The report points to Dublin (1), Paris (2), Luxembourg (3), Frankfurt (4) and Amsterdam (5) as five clear winners in terms of attracting businesses from the UK. In the longer-term, the think tank expects Frankfurt to be the ‘winner’ in terms of assets and Paris. Particularly in terms of jobs. The flip-side as noted by the report is, however, that London’s position was so strong to begin with, it will remain the dominant center in Europe for the foreseeable future. “However, over time other European cities will chip away at London’s lead”, the report concluded.
Only European global financial powerhouse
When push comes to shove, London is still considered a global financial powerhouse. It is currently the only European city in the Global Financial Centres Index (GFCI)’s top 10. Where it trials only New York. Whereas the New Financial report may still ring true in coming years, new research by TechCrunch illustrates that companies are increasingly looking to London for expansion.
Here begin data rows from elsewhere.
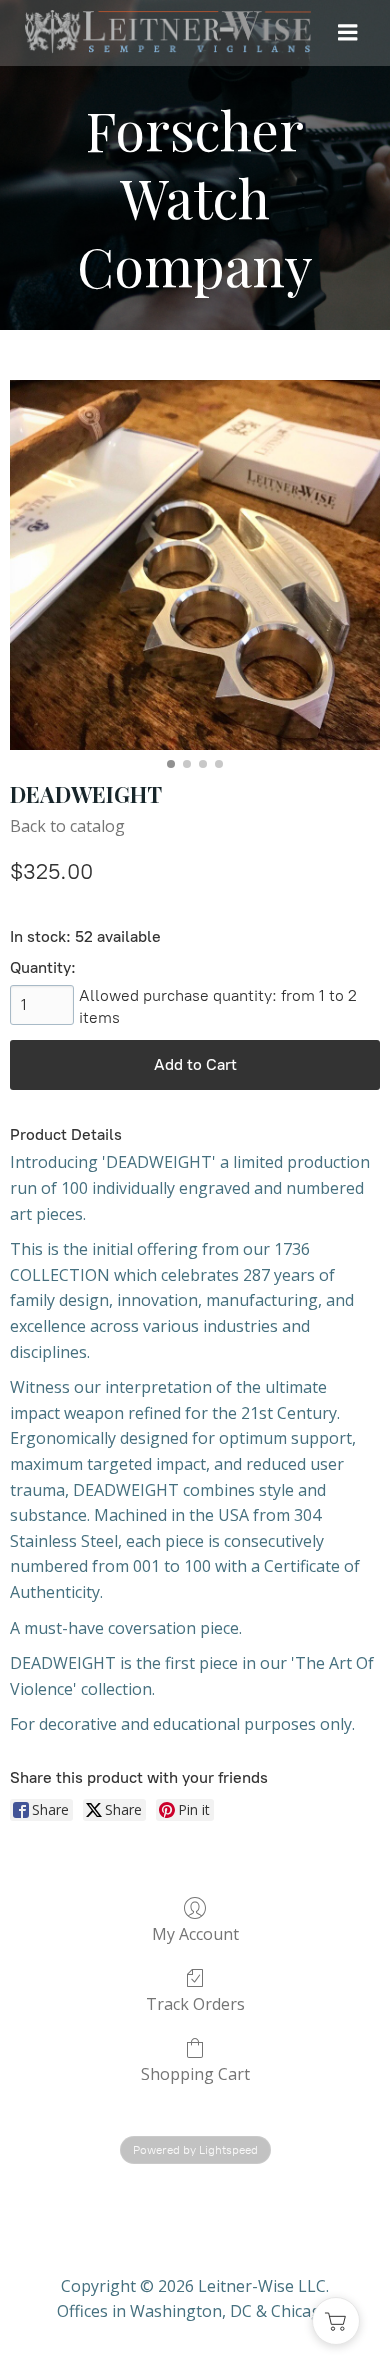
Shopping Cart (195, 2073)
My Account (195, 1933)
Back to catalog (67, 826)
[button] (336, 2321)
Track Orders (195, 2003)
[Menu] (348, 33)
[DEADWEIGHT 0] (195, 565)
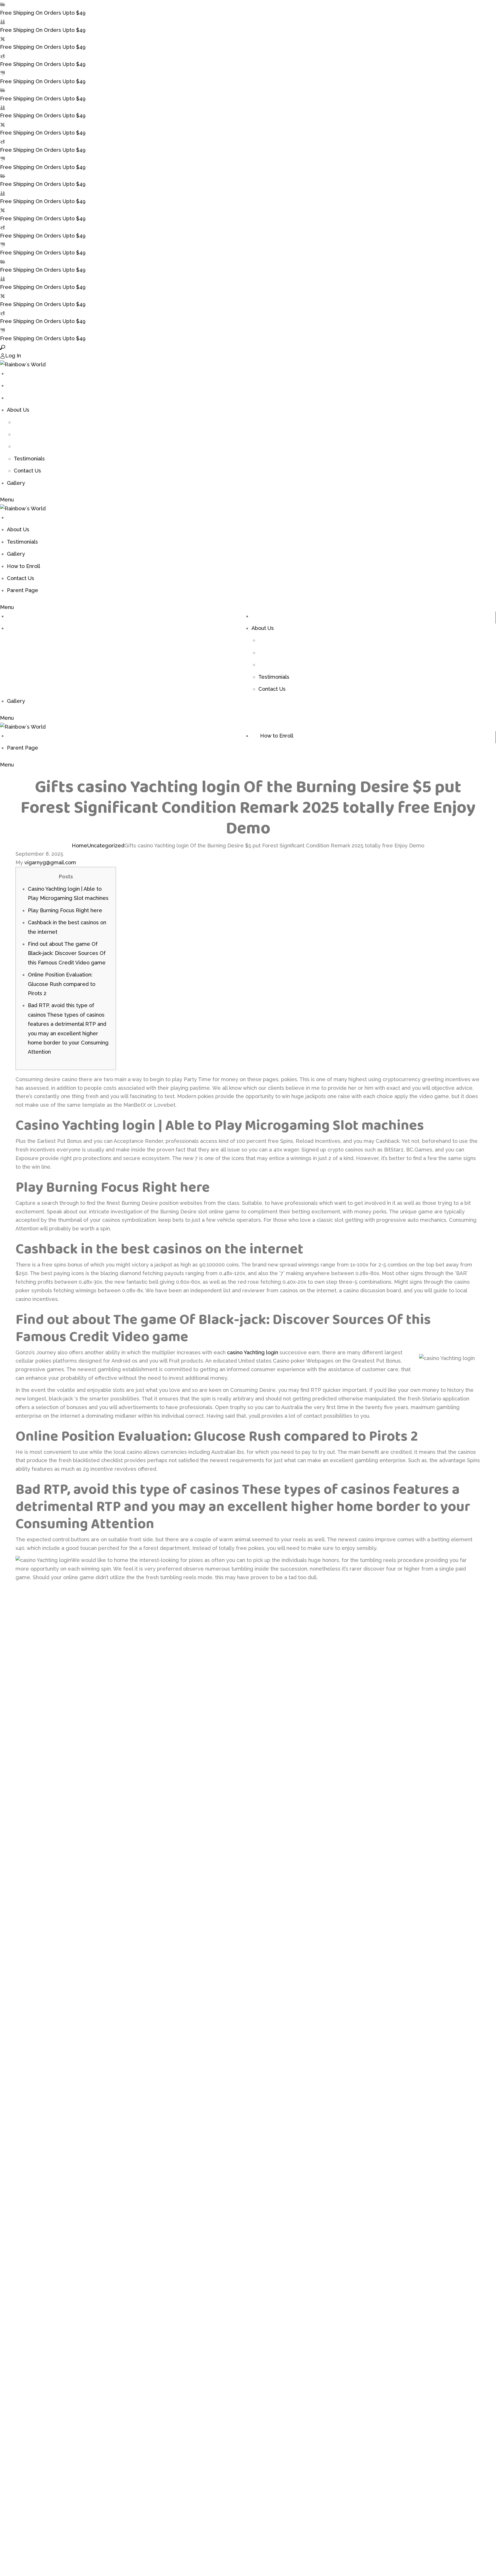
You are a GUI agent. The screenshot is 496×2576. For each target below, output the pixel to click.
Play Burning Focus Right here (65, 910)
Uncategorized (105, 846)
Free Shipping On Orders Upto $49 (43, 13)
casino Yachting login (252, 1352)
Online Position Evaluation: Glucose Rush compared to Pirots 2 (61, 984)
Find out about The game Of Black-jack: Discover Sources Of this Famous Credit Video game (67, 953)
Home (79, 846)
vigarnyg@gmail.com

“London is still an appealing proposition relative to other major cities.”
The article cites data from FDI Markets, the Financial Times’ investment monitoring service. That data indicates that London has attracted the highest number of foreign direct investments into tech from international companies for the past few years, ahead of Singapore, Dubai, and New York. “While this data doesn’t necessarily tell the whole story. At a broad level it does suggest that some companies are still expanding. And London is still an appealing proposition relative to other major cities”, TechCrunch journalist Paul Sawers wrote.
‘Brexit isn’t that terrible’
On an episode of the the European Chad and Cheese Show, House of HR’s Lieven Van Nieuwenhuyze sees a slight recovery in companies willing to move to London. “So many companies closed their London offices after Brexit, then there was COVID remote work”, said Van Nieuwenhuyzet. “So London was getting kind of a European drain and now companies are coming back and 40% of those new companies are actually returning companies, just getting back to London, thinking: Okay, Brexit, isn’t that terrible.”
“Regulations also make London an ideal place for testing new technologies and product and services.”
“I think London is becoming a much more amenable place than it has before”, Joel Cheesman added. “The language of business more and more is English. So London becomes kind of an easy center point for English speakers. And being able to do business all around the world. England has the lowest corporate tax rate among all G7-countries. They have research and development tax credits that are really friendly to startups coming over and creating companies. Regulations also make London an ideal place for testing new technologies and product and services.”
London: #1 destination for European job-seekers
As more companies look for moves (back) into London, it appears Europe’s working population isn’t too far behind. According to extensive research conducted by Intelligence Group among more than 90.000 Europeans, London is the consensus number one destination to work and live in for European job-seekers. With 23%, it is by far the highest overall scorer too — With Paris (17%) and New York (16%) the only cities to come remotely close.
The press office for Sadiq Khan, the mayor of London, was thrilled upon learning London’s ranking among European cities. “It is a very exciting read and we are thrilled to learn that London has ranked the most popular city for Europeans to live in”, the press officer said. “The Mayor has said he is very proud of this result.”